Старик, узнав в нём украинца, обрадовался:
– Та живу один, старуха моя вмерла лит пять назад, сына на прошлой войне в туретчине убили. Осталась сноха, дюже добрая жинка. Меня, старика, балует да за всем хозяйством ходит…
– Да где же она?
– Ушла пахать… В полдник придёт…
Между тем повеселевший Потёмкин, выгнав слуг, сам накрывал стол. Откуда-то появились напитки, закуска, холодные блюда… И когда Екатерина и Иосиф подняли первый бокал, они заставили и деда выпить шампанского. Оно ему не понравилось.
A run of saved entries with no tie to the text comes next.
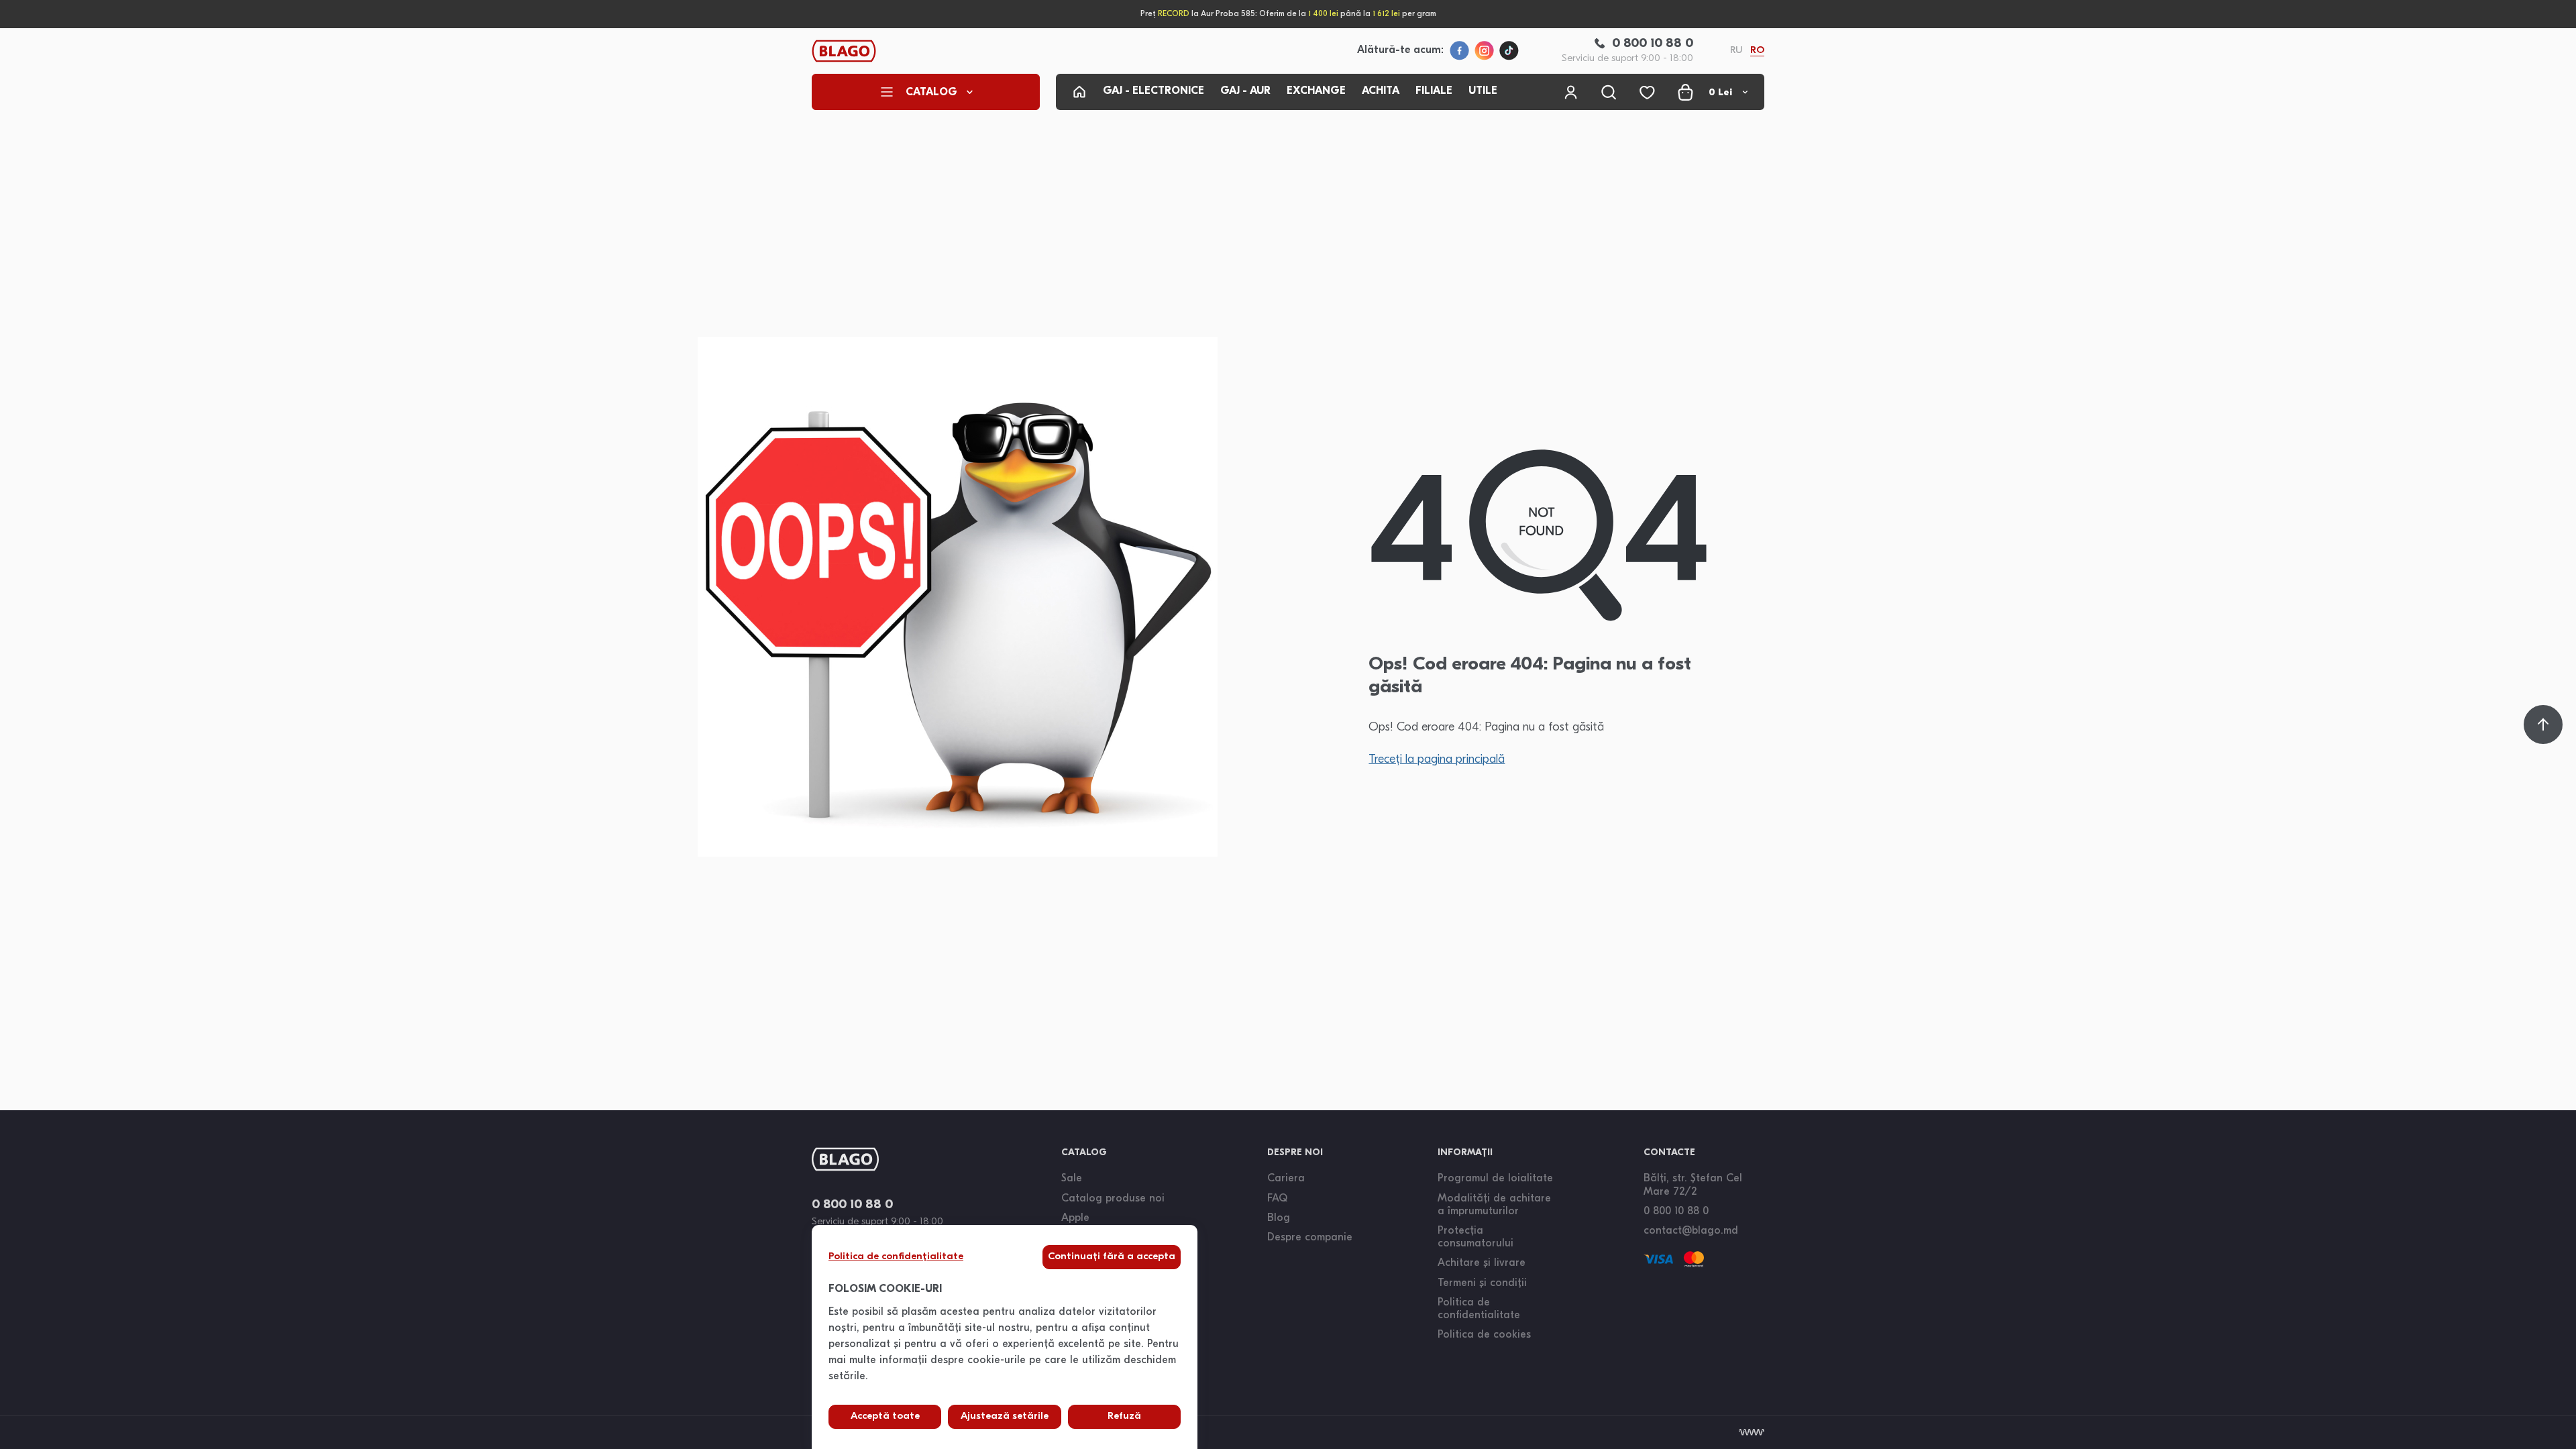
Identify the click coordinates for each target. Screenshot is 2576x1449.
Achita (1380, 91)
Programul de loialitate (1495, 1178)
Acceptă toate (885, 1416)
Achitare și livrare (1481, 1263)
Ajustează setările (1005, 1416)
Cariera (1286, 1178)
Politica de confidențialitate (895, 1257)
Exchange (1316, 91)
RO (1757, 51)
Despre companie (1309, 1237)
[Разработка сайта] (1751, 1432)
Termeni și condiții (1482, 1283)
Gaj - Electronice (1153, 91)
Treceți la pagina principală (1436, 760)
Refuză (1124, 1416)
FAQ (1277, 1198)
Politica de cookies (1484, 1335)
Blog (1278, 1218)
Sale (1071, 1178)
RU (1736, 51)
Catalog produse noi (1113, 1198)
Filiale (1433, 91)
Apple (1075, 1218)
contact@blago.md (1691, 1231)
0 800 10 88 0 (852, 1205)
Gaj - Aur (1245, 91)
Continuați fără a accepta (1111, 1257)
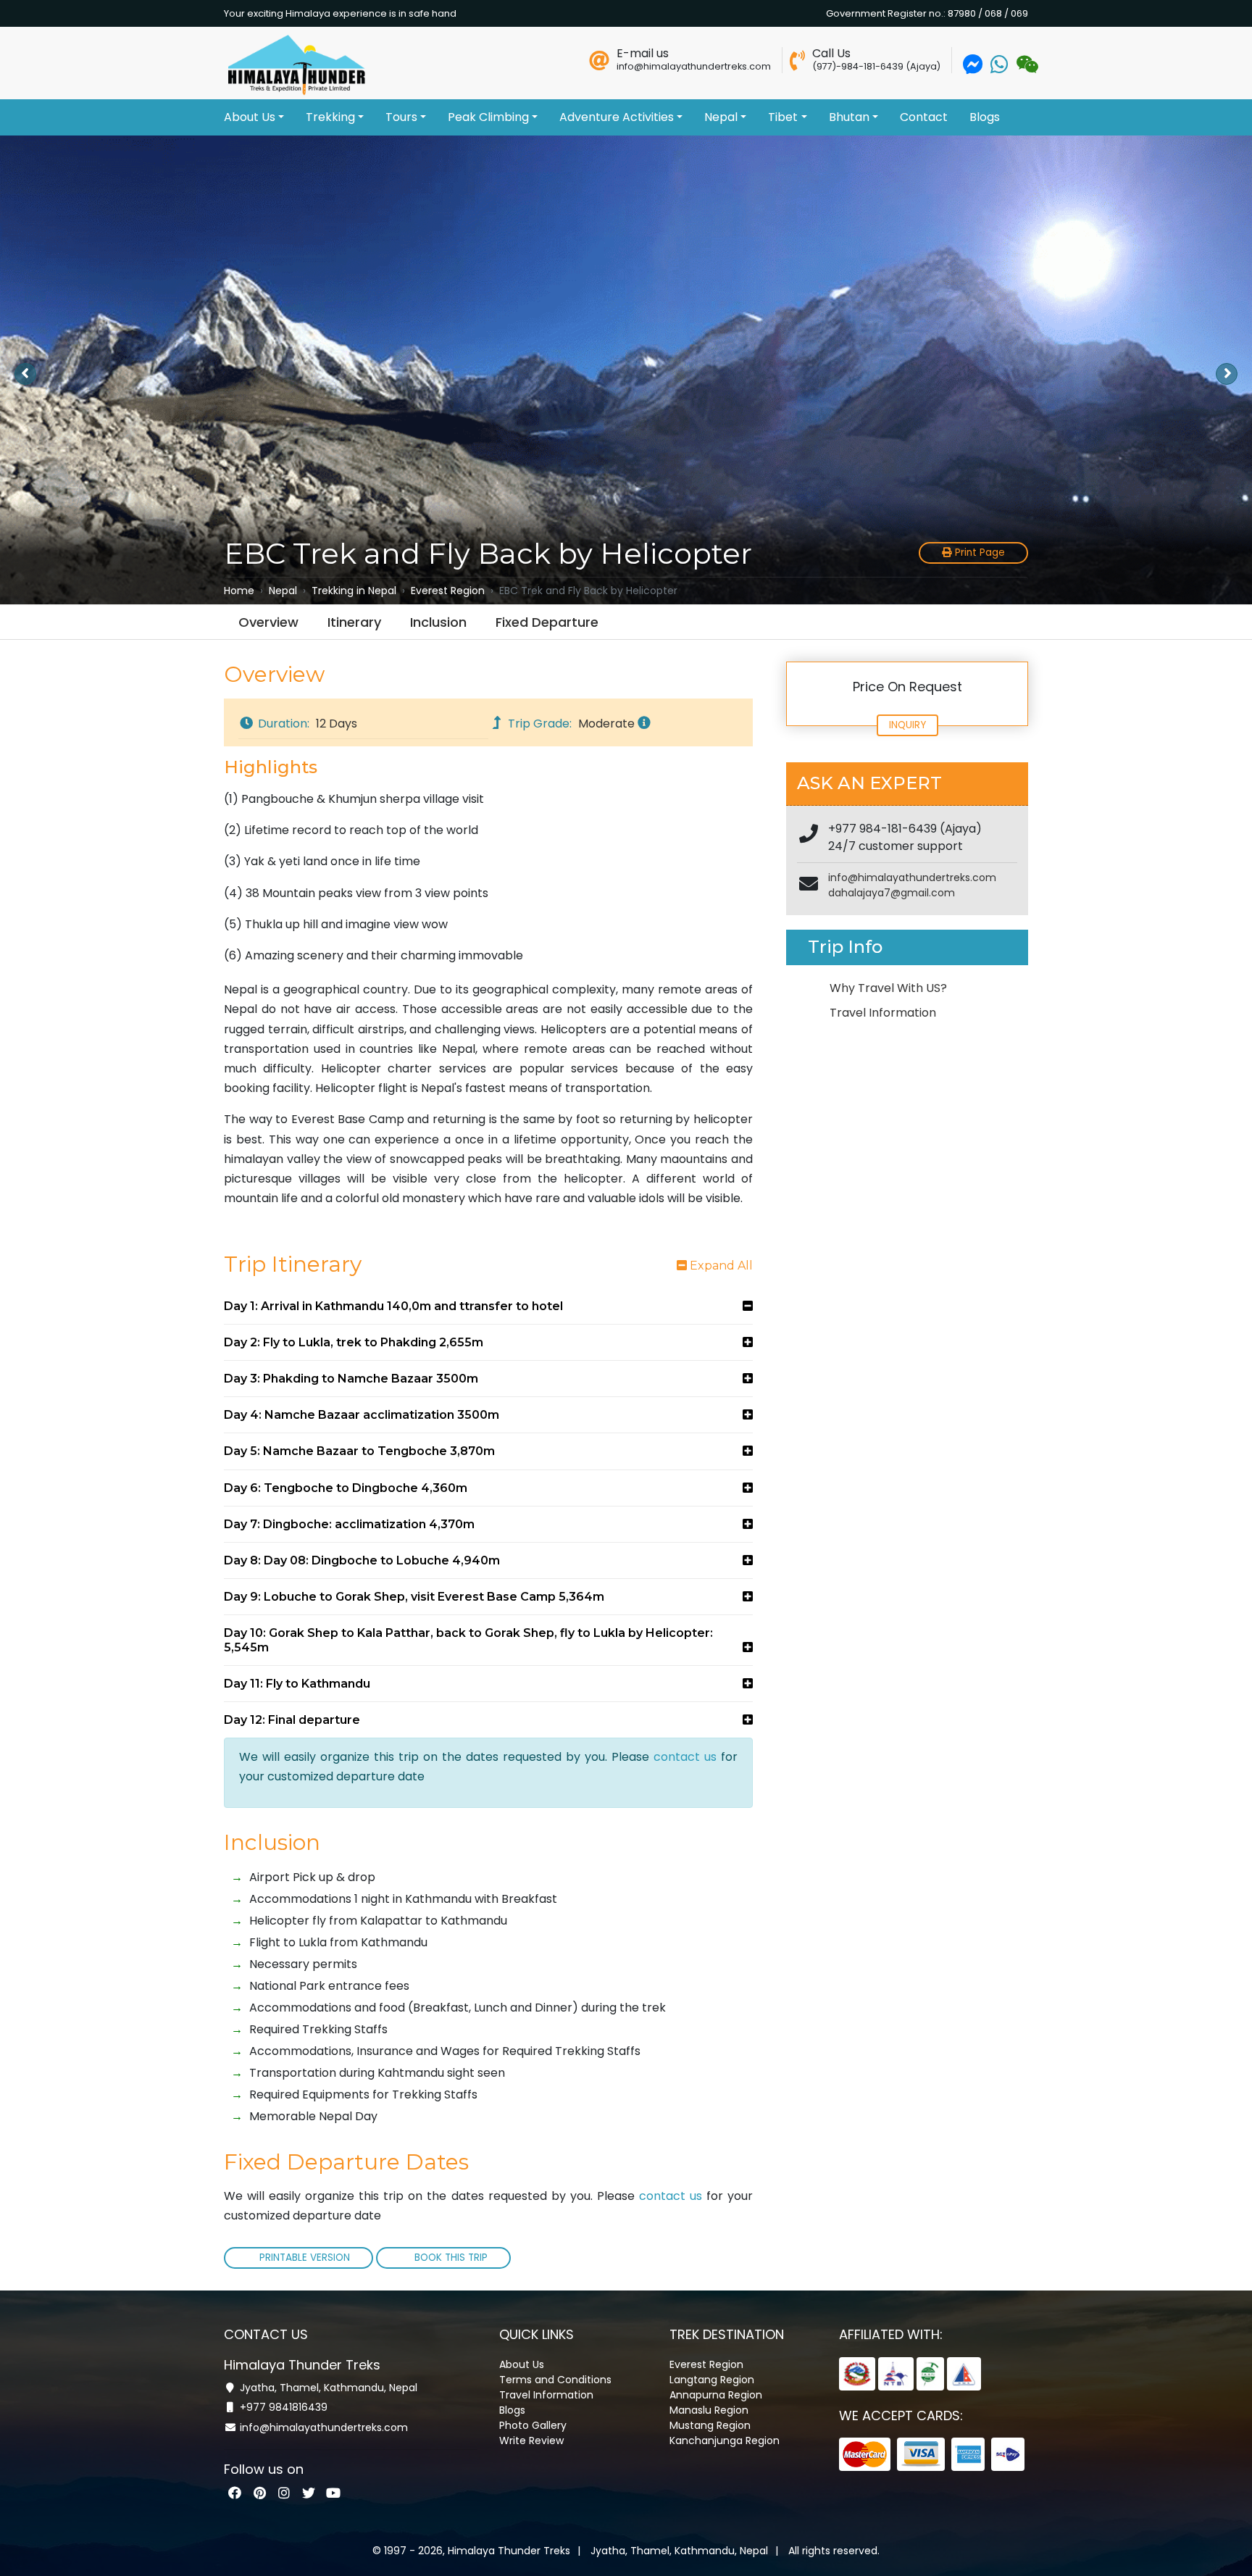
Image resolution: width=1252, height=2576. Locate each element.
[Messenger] (973, 67)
Он куда-то сходил и вернулся с бутылкой, покрытой плесенью.
– Той горилке полвика будет! – сказал он с торжеством, дрожащей рукой наливая зеленоватую жидкость в хрустальные бокалы, стоявшие на столе. – Да вот бида – хозяйки нема, гостей потчевать нечем…
Когда все выпили и закусили, императрица обернулась к старику:
– Ты, дедушка, слышал, что государыня в этих местах путешествует?
Старик давно понял, с кем разговаривает, но виду не подал, что узнал императрицу.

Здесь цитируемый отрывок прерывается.